Perhiasan emas. (IDN Times/Muhammad Saifullah)
Kemudian, perbandingan emas tua dengan kadar 22 karat biasanya terlihat lebih berkilau dan mewah, serta warna kuning emas lebih terang. Emas kadar ini memiliki kandungan emas sekitar 91,6 persen dan sisanya merupakan campuran logam lain seperti tembaga atau perak untuk meningkatkan kekuatan agar tidak mudah bengkok.
Jenis ini banyak diminati karena mampu memberikan keseimbangan antara keindahan dan ketahanan. Sekaligus saat dijual kembali, emas perhiasan kadar tua bisa dijual dengan harga tinggi.
Dari sisi desain, emas 22 karat sangat beragam, mulai dari cincin, kalung, hingga anting. Harga jualnya juga cukup stabil sehingga sering dijadikan alternatif untuk investasi sambil tetap menikmati keindahan perhiasan.
Sementara emas kadar 18 karat mengandung sekitar 75 persen emas murni dan sisanya adalah logam campuran. Komposisi ini membuat emas lebih kuat dan tidak mudah tergores. Jenis ini sangat cocok untuk perhiasan yang dihiasi batu mulia seperti berlian, zamrud, maupun safir.

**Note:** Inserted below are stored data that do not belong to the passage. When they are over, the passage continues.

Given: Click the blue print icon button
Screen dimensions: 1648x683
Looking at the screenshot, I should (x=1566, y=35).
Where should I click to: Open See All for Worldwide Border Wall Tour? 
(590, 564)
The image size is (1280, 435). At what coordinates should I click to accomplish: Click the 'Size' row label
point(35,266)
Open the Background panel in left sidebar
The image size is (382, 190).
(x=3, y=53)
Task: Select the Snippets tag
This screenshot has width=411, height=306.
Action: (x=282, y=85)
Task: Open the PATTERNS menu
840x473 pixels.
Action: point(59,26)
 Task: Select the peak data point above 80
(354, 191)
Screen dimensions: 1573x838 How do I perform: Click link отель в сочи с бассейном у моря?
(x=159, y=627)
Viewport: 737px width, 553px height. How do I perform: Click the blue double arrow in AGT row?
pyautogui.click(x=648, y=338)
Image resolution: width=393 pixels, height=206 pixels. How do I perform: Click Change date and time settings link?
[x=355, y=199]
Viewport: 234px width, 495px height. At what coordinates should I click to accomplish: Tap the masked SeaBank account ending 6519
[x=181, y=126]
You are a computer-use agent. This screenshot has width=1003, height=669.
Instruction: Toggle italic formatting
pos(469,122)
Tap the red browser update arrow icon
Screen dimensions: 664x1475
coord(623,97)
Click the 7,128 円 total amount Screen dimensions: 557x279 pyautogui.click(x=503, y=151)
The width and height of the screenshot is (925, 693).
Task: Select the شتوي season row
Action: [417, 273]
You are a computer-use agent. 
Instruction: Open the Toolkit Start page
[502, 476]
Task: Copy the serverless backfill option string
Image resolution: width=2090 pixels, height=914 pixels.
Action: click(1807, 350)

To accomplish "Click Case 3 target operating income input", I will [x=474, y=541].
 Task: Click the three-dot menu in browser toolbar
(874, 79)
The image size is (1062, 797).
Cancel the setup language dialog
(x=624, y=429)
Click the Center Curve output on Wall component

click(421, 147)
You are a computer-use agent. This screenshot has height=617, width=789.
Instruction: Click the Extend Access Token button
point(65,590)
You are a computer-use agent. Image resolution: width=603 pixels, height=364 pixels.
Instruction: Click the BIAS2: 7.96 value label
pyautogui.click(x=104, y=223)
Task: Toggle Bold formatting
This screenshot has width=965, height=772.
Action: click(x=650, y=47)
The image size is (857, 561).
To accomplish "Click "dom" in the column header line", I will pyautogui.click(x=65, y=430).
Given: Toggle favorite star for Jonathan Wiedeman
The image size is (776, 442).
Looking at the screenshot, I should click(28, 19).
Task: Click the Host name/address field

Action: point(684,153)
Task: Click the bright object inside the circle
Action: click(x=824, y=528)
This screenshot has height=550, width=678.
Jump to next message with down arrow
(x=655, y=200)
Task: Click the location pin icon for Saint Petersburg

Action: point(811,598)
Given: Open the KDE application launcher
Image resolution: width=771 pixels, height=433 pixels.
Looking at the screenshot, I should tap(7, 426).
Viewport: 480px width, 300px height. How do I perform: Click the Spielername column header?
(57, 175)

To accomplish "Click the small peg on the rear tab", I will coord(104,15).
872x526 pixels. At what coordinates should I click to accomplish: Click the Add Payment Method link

Karena struktur yang lebih kokoh, emas ini memungkinkan mempertahankan bentuknya dalam jangka waktu lama. Warna emas 18 karat cenderung lebih lembut, namun tetap memberikan kesan eksklusif. Selain itu, harganya yang lebih terjangkau dibandingkan dengan emas 22 karat membuat emas kadar 18 karat menjadi pilihan populer bagi banyak orang.